The book then goes on to analyze how "flow" state can be achieved in both physical and mental realms--resulting in sports, games and various scholastic disciplines we have in our civilization--as well as in our daily work, and how one can become an "autotelic" personality that self-motivates and enjoys the work he/she does.  
  
Evidence that this is not a quick-way-to-happiness book is in its discussion on the need of balance between self and group, or differentiation and integration: As one takes on and excels in more and more challenges with the "flow" experiences, he/she becomes more unique or different from others, but keeping union and harmonious relationships with others is still a very essential part of the overall happiness for the individual. (The old Confucius saying "君子和而不同" comes to mind, with emphasis tilting toward the other end, though).
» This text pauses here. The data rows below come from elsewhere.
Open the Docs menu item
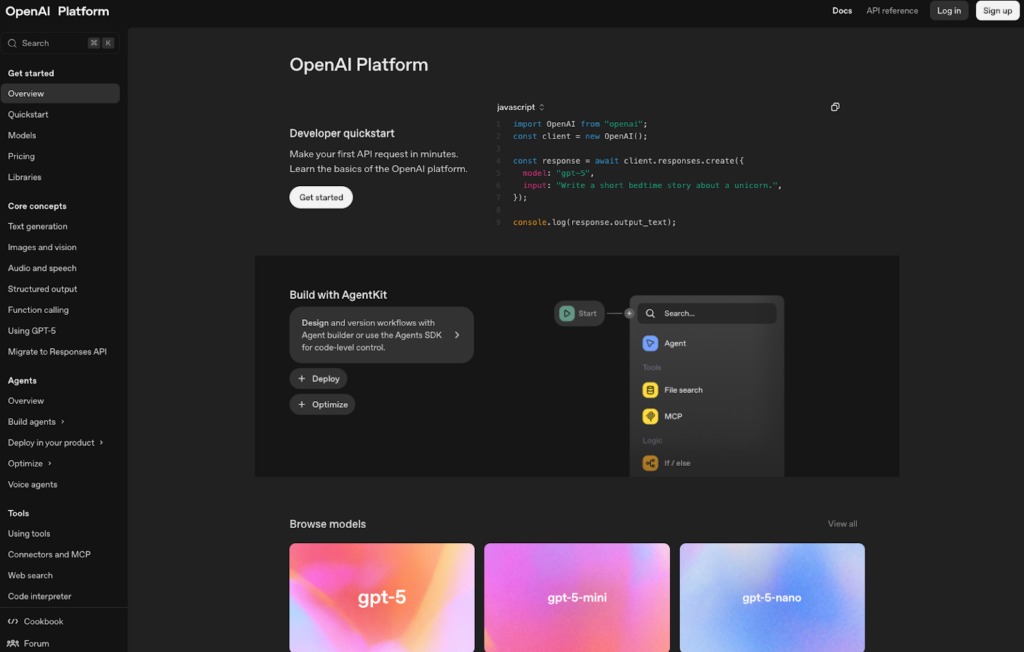 [x=842, y=10]

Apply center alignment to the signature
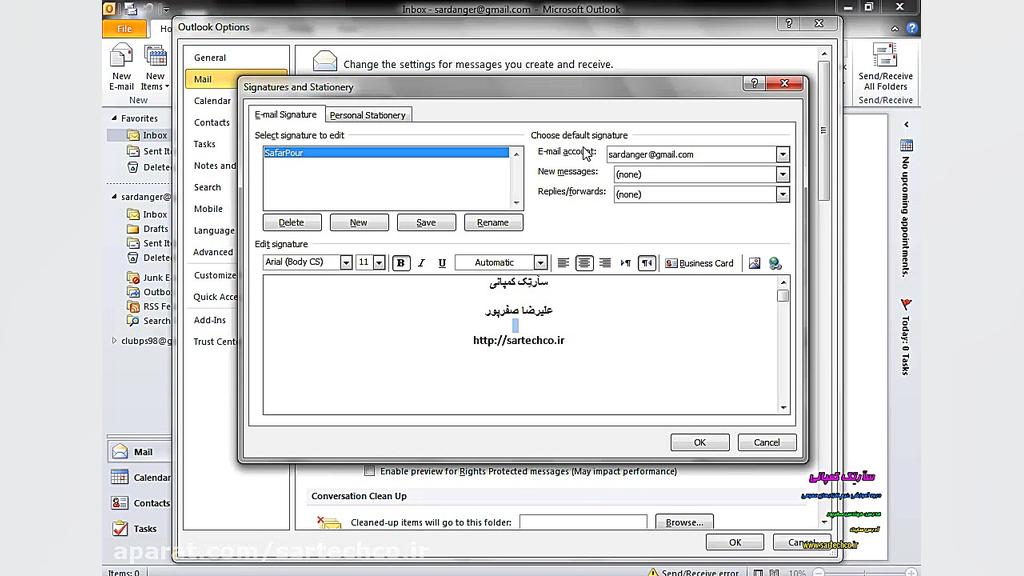584,263
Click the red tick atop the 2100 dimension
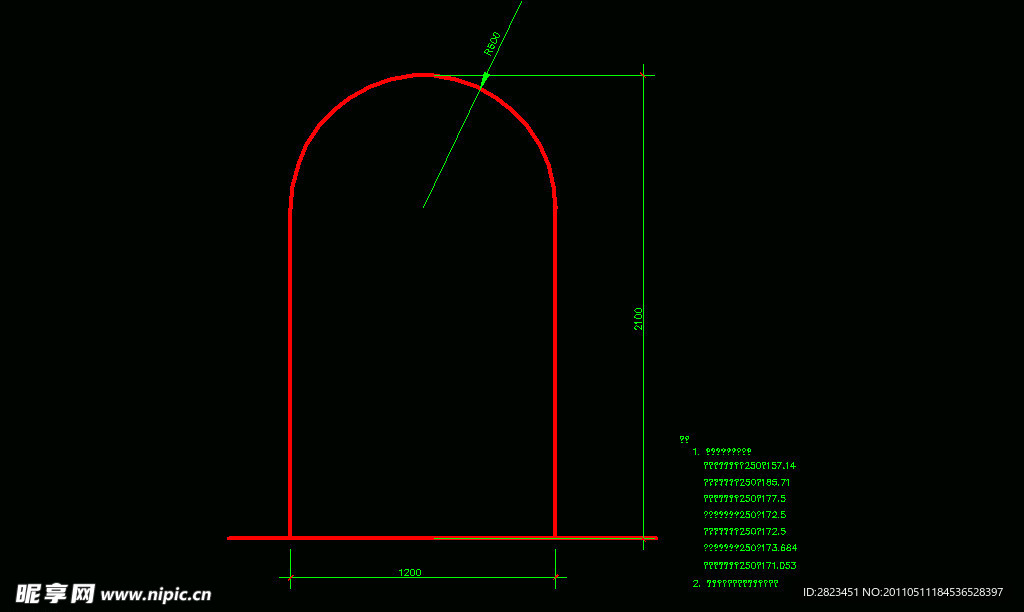This screenshot has height=612, width=1024. (642, 74)
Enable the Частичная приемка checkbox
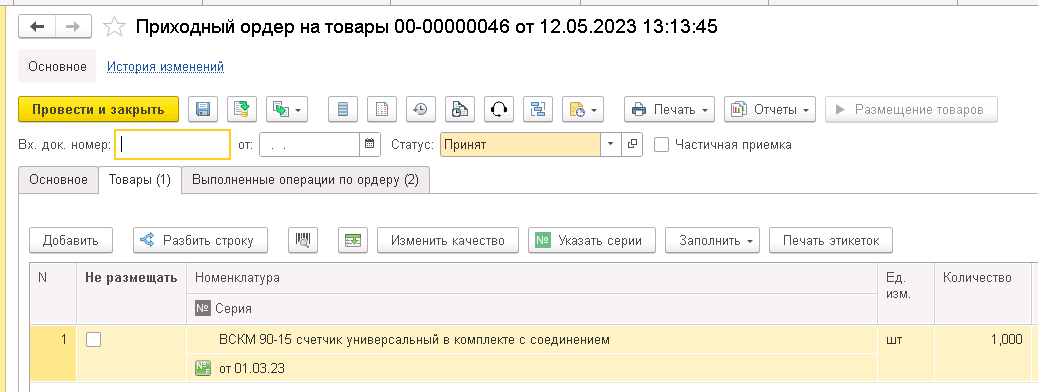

The same assertion is made again in its concluding chapter on the subject of the meaning of life:

"In the past few thousand years, humanity has achieved incredible advances in the differentiation of consciousness... We have invented abstraction and analysis--the ability to separate dimensions of objects and processes from each other, such as the velocity of a falling object from its weight and its mass. It is this differentiaion that has produced science, technology, and the unprecedented power of mankind to build up and to destroy its enviornment.

"But complexity consists of integration as well as differentiation. The task of the next decades and centuries is to realize this under-developed component of the mind. Just as we have learned to separate ourselves from each other and from the environment, we now need to learn how to reunite ourselves with other entities around us without losing our hard-won individuality. The most promising faith for the future might be based on the realization that the entire universe is a system related by common laws and that it makes no sense to impose our dreams and desires on nature without taking them into account. Recognizing the limitations of human will, accepting a cooperative rather than a ruling role in the universe, we should feel the relief of the exile who is finally returning home. The problem of meaning will then be resolved as the individual's purpose merges with the universal flow."